Prior to launch, the Space Telescope Science Institute (ST ScI) initiated a prototype program to explore technologies that could be used in archiving HST data. The prototype, called the Interim Data Management Facility (hereafter, DMF), was developed, collaboratively with the Space Telescope European Coordinating Facility (ST-ECF). DMF experimented with optical disk media, jukeboxes, database indexing of the data, and user interfaces. The ST-ECF took the lead in developing the user interface, and the well-known STARCAT program was the result of their efforts. It was expected that DMF itself would only be short-lived, with plans for a major software development contract to deliver a permanent archive system underway. However, when the contract on the permanent archive was delayed, DMF was pressed into operational use.

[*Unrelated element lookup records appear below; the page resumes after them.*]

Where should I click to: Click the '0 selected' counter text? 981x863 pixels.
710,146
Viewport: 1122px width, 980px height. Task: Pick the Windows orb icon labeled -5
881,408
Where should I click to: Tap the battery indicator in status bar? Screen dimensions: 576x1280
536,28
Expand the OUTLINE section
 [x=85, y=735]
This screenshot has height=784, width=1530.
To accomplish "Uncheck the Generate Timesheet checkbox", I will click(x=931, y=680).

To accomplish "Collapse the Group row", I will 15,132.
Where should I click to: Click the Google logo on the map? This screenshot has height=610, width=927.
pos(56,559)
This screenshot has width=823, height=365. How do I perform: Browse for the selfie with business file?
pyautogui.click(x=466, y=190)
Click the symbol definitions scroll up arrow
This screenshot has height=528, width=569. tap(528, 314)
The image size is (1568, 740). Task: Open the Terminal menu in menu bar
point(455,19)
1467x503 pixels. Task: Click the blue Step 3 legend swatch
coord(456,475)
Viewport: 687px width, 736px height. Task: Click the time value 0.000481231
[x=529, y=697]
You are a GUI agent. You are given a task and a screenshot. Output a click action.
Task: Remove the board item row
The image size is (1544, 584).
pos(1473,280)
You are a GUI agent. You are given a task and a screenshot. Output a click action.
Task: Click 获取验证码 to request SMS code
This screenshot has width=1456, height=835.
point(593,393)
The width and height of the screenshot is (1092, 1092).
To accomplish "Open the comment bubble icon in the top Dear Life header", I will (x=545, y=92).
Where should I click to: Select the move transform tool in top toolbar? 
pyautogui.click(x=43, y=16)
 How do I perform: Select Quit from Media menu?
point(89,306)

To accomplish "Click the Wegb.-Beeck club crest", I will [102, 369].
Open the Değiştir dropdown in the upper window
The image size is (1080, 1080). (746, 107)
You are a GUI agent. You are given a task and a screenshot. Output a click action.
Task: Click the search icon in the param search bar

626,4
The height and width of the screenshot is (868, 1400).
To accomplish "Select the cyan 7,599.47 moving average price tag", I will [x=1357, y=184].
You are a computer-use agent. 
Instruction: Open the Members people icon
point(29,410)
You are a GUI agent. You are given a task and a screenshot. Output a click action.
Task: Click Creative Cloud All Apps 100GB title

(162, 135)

The DMF system, with a subsequent and substantive augmentation, operated as the primary archive from HST launch until early fall 1994. DMF was configured as a VAX-8650 with a Cygnet jukebox and LMSI optical drives. Each LMSI platter stored about 1GB/platter; the jukebox held 76 platters, for a total on-line capacity of 76GB. With the data rate from the HST at 1.5GBday, the DMF system could hold approximately two months of data on-line. As part of its ingest process, DMF would create a second ``safe-store'' platter that was shipped to the ST-ECF. An auxiliary process, developed by the Canadian Astronomy Data Center (CADC), copied selected data from DMF for CADC platters.
Within DMF, platters were in one of two states: they were either writable, or they were closed for writing and were only available for retrievals. Since platters generally filled-up with data within a day, there was only a slight (roughly 24 hour) delay in being able to access new data through DMF. Had a larger capacity disk been available for DMF, this delay might not have been as acceptable.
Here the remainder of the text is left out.